We prove a slightly stronger statement, namely:
Theorem: \({\mathbf{Z}}\) is initial in the category of unital rings and ring homomorphisms.
This means that if we are given any such ring \(R\), there is exactly one map \({\mathbf{Z}}\to R\).

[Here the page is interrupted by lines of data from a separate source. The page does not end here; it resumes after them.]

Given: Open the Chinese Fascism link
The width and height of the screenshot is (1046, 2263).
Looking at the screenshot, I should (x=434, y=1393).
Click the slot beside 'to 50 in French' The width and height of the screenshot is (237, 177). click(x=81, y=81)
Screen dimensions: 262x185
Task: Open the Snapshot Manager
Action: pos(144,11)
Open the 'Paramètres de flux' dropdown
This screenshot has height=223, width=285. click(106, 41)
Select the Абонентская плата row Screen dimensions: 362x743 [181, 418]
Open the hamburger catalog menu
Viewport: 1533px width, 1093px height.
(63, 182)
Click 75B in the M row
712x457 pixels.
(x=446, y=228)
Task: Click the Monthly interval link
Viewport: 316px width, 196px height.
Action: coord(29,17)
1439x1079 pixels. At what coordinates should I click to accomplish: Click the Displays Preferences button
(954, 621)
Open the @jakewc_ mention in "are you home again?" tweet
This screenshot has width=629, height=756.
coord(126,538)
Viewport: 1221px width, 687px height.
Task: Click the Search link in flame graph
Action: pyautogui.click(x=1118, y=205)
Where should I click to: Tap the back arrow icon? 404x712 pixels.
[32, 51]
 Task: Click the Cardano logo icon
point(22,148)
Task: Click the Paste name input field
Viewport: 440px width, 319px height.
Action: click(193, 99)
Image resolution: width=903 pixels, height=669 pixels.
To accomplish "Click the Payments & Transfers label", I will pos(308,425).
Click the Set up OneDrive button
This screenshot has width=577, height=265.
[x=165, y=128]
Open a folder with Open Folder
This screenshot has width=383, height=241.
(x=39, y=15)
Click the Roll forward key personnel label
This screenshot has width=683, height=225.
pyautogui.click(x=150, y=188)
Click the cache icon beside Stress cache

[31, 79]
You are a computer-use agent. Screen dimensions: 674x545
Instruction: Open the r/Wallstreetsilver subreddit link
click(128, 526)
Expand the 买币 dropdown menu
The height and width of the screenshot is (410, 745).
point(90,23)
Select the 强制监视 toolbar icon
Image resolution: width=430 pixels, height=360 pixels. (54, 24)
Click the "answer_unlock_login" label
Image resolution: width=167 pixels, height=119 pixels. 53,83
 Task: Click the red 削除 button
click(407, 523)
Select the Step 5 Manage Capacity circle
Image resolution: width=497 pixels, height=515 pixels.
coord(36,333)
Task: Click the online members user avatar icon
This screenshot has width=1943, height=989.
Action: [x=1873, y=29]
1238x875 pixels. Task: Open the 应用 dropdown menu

Then, given an abelian group \(A\), we can take \(R = \hom_{\text{Ab}}(A, A)\), the hom set of abelian group endomorphisms, which is itself a unital ring. This will imply that there is a unique map \({\mathbf{Z}}\to \hom_{\text{Ab}}(A, A)\), and since all such maps induce \({\mathbf{Z}}{\hbox{-}}\)module structures on \(A\), the result will follow.
Proof: Let \(R\) be arbitrary and \(1_R\) be its multiplicative identity. We first show that there exists a ring homomorphism \({\mathbf{Z}}\to R\), namely
\begin{align*}
\phi: {\mathbf{Z}}&\to R \\
n &\mapsto \sum_{i=1}^n 1_R
.\end{align*}
Note that \(\phi(1) = 1_R\) and \(\phi(-1) = -1_R\), and it is routine to check that \(\phi\) is a ring homomorphism.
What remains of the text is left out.